-- Data collected --

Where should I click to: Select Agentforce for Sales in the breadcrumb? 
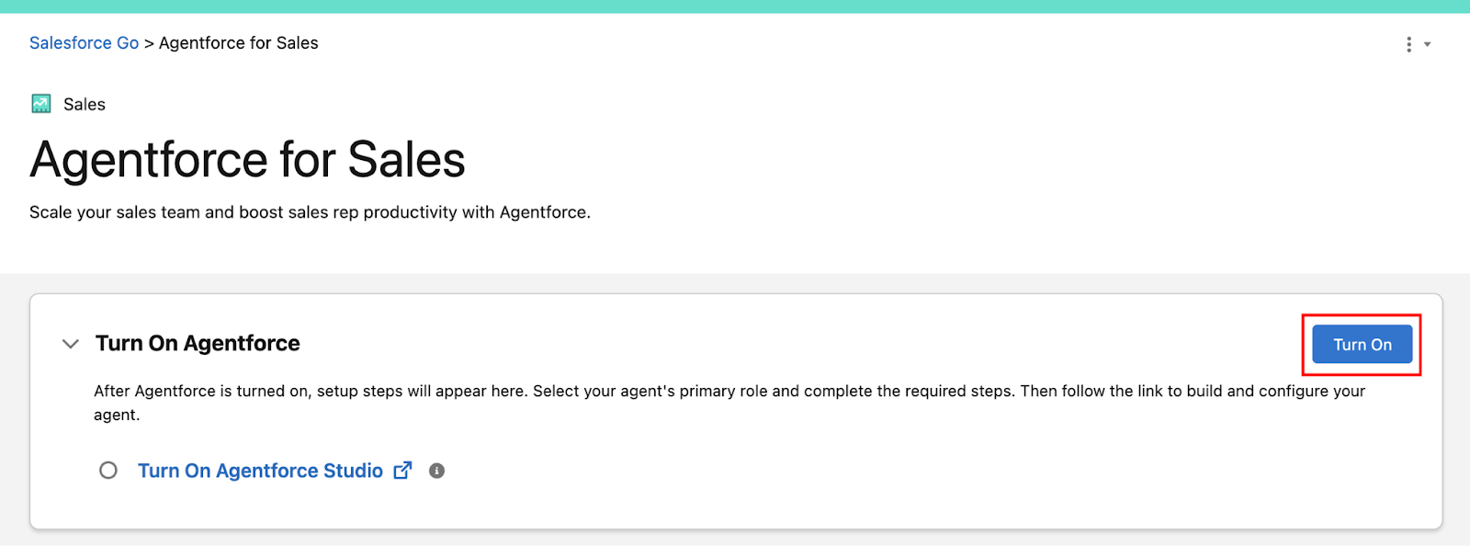(238, 42)
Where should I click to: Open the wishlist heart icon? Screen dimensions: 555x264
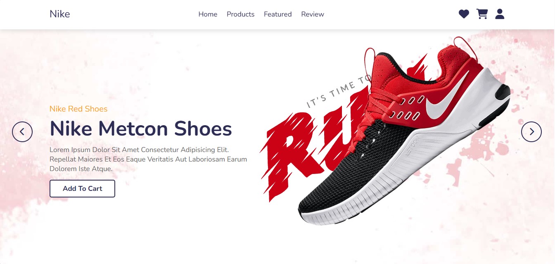464,14
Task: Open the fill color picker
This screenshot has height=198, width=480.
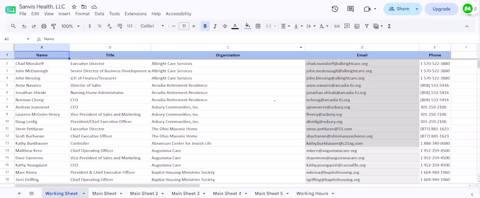Action: pyautogui.click(x=248, y=26)
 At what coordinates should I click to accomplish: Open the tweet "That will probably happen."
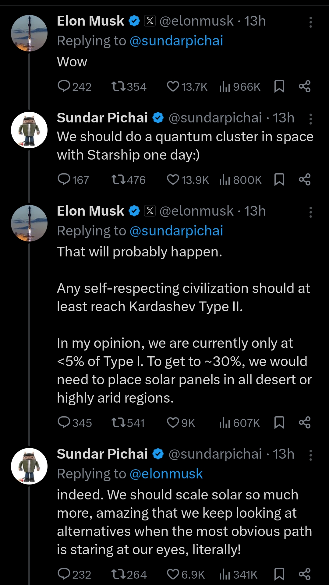tap(140, 252)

-- Task description --
Recast the items above as a JSON list of strings, one string per line, with blank lines dropped. Leave the pictures out.

-- Reply --
[
  "Where should I click to: Select Agentforce for Sales in the breadcrumb? ",
  "(238, 42)",
  "Where should I click to: Open the wishlist heart icon? Screen dimensions: 555x264",
  "464,14",
  "Task: Open the fill color picker",
  "This screenshot has height=198, width=480.",
  "Action: pyautogui.click(x=248, y=26)",
  " At what coordinates should I click to accomplish: Open the tweet \"That will probably happen.\"",
  "tap(140, 252)"
]